WORK ITEM: In the records below, find the line that contains "You are a GUI" and the line that contains "Where should I". Set down exactly those lines and every line between them, and nothing more.

DATA IN THIS EXERCISE:
□ □ □ □ □ □ □
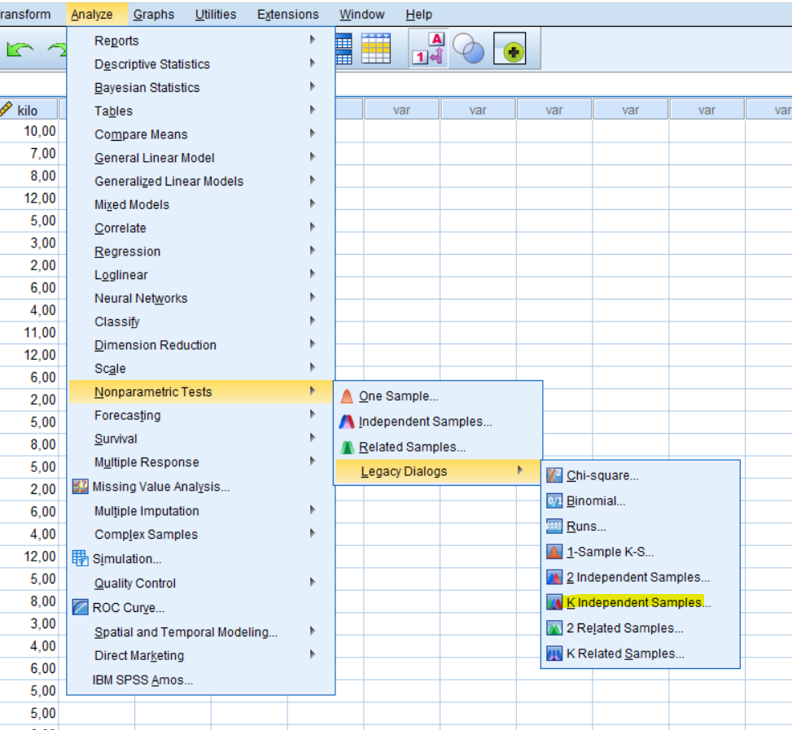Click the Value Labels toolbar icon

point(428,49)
□ □ □ □ □ □ □
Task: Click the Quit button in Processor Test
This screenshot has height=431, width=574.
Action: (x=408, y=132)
□ □ □ □ □ □ □
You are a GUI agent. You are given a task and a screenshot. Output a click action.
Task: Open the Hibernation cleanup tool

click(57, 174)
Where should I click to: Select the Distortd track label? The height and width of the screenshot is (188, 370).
□ □ □ □ □ □ □
YOUR RESPONSE:
You are a GUI agent. You are given a task and a screenshot. Output a click action.
Task: Open the Hibernation cleanup tool

click(57, 174)
Where should I click to: Select the Distortd track label? The height and width of the screenshot is (188, 370).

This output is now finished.